I'm with Dartanion on this one, I don't even let my hubby drive the trailer with my daughter's horses on board. My Dad taught me how to drive pulling a horse trailer by putting a raw egg in a non slip dish and had me drive around with the idea that I wasn't to break that egg. I did that several times and not once did I break the egg. I pull the trailer with the horses like I have that egg on board. I'm so sorry to hear Aiden was injured but happy to hear you had a good show day but if I were you, I'd break down and get that trailer. It's much nicer. I am currently teaching my daughter to pull the trailer so she can take herself to horse shows -- someday soon but not yet.


----------



## CecilliaB (Jan 21, 2010)

Thanks for all the kind words.

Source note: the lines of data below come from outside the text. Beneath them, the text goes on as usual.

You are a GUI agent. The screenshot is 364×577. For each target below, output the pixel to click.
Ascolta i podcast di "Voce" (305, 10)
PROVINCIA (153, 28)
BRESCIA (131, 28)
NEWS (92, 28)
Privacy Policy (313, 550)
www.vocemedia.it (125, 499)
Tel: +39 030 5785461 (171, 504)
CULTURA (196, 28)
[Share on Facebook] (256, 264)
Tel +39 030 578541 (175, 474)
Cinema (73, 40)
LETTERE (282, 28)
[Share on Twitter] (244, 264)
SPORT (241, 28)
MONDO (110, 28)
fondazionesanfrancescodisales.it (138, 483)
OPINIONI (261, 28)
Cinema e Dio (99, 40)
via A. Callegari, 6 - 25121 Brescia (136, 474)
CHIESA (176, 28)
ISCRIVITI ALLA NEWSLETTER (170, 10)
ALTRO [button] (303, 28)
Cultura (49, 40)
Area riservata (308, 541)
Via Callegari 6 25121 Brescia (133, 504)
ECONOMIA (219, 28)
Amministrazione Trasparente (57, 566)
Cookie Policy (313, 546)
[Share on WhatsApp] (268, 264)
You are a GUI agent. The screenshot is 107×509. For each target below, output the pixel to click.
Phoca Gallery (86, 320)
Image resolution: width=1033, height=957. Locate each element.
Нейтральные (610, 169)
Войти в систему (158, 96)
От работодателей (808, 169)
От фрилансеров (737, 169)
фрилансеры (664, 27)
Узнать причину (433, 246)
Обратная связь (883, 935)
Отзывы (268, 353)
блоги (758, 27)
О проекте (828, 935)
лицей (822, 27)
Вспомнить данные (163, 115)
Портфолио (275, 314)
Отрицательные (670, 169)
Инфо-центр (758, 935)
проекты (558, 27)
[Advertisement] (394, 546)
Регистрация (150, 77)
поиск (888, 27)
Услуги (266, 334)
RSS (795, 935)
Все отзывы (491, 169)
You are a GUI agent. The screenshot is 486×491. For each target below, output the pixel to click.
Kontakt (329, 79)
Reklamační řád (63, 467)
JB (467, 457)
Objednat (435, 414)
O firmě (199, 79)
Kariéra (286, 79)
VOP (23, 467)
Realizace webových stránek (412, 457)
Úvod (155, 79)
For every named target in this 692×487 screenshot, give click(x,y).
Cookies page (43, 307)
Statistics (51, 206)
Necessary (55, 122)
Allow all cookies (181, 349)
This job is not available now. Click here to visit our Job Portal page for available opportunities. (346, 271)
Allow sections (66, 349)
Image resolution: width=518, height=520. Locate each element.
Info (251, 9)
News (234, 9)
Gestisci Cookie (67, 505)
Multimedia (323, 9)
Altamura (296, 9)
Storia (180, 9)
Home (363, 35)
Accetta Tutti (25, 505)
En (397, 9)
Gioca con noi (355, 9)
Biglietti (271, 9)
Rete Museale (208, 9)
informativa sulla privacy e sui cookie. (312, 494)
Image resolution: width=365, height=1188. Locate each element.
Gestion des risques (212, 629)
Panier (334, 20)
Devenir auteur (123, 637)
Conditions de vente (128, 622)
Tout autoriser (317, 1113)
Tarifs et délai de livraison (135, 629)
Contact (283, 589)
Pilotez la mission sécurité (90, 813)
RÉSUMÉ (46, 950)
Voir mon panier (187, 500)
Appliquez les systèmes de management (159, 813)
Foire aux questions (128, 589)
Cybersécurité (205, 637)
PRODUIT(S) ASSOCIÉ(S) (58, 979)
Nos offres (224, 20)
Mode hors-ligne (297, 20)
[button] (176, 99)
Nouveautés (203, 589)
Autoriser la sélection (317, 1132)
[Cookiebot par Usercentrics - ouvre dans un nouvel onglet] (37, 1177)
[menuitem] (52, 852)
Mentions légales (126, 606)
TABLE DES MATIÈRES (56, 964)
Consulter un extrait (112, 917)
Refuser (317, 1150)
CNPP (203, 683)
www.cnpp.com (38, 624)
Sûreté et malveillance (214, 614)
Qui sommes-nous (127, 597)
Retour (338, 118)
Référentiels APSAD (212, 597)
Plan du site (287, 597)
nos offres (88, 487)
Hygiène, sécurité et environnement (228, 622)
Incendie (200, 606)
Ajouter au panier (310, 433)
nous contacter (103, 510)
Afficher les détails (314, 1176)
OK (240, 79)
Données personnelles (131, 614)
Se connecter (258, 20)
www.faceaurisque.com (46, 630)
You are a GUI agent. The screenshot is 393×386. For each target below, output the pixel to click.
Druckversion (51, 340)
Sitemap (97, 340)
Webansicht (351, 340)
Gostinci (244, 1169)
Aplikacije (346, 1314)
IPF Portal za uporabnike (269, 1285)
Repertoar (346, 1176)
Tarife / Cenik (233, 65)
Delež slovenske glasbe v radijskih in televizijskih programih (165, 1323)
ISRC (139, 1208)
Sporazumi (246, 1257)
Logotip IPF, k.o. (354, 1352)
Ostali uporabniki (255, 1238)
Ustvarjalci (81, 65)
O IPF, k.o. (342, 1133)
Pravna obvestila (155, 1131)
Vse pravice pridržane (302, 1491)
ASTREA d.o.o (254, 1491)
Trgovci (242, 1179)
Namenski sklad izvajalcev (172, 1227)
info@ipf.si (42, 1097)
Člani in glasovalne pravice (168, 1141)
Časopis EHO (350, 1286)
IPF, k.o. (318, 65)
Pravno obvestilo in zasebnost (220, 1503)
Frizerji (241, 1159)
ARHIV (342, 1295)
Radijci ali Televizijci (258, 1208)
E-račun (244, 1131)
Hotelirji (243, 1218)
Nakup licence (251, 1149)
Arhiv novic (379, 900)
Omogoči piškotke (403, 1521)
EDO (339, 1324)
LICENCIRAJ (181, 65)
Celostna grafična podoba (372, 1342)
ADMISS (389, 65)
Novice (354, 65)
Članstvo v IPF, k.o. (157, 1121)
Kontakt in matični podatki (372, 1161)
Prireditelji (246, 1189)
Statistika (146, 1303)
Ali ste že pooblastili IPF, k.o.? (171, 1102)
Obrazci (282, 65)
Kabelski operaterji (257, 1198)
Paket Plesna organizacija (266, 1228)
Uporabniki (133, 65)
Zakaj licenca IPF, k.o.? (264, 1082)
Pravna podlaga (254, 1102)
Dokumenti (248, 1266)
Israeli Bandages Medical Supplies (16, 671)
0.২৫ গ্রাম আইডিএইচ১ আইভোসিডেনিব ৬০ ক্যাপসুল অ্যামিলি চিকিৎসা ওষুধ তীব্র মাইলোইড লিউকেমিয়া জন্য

Yeah we have one more show then the whole area takes about a 3 month break cuz of the heat and humidity so we'll only miss the one show then I can get the trailer  His safety is way more important. 
Horseshowmom thats a goo way to teach careful driving! May have to do that with my own children when the time comes!


----------



## Horseshowmom (Mar 23, 2010)

Oh I just realized I forgot I do put a bit of shavings in the bowl with the egg to give it cushion -- eggs are a bit more fragile than a horse but yes, it does help. It does put things into perspective -- I should try the egg thing again for me -- I probably would break it now not because I drive differently but because I'm more confident with the trailer and can drive a bit faster now. LOL I was always afraid of breaking that silly egg. But it made me think that horses have to ride back there and if you can give them the best ride then they will be happier when you get to your destination. I hope Aiden is healing up well and bummer that you'll miss the last show but when you get your own trailer you will be happier. It's nice to be able to set up the tack area with your own supplies and know they'll be there when you want them.


----------



## Alwaysbehind (Jul 10, 2009)

I think getting your own trailer is a great way to deal with it.

One boyfriend I had years ago refused to listen to my tips on driving my horse trailer since he had years of experience driving a car trailer and he knew all.

Then one day he was driving behind a horse trailer with the upper doors open and she was how the horses leaned around a corner. After that he took corners really easily.

Hope your boy heals quickly!


----------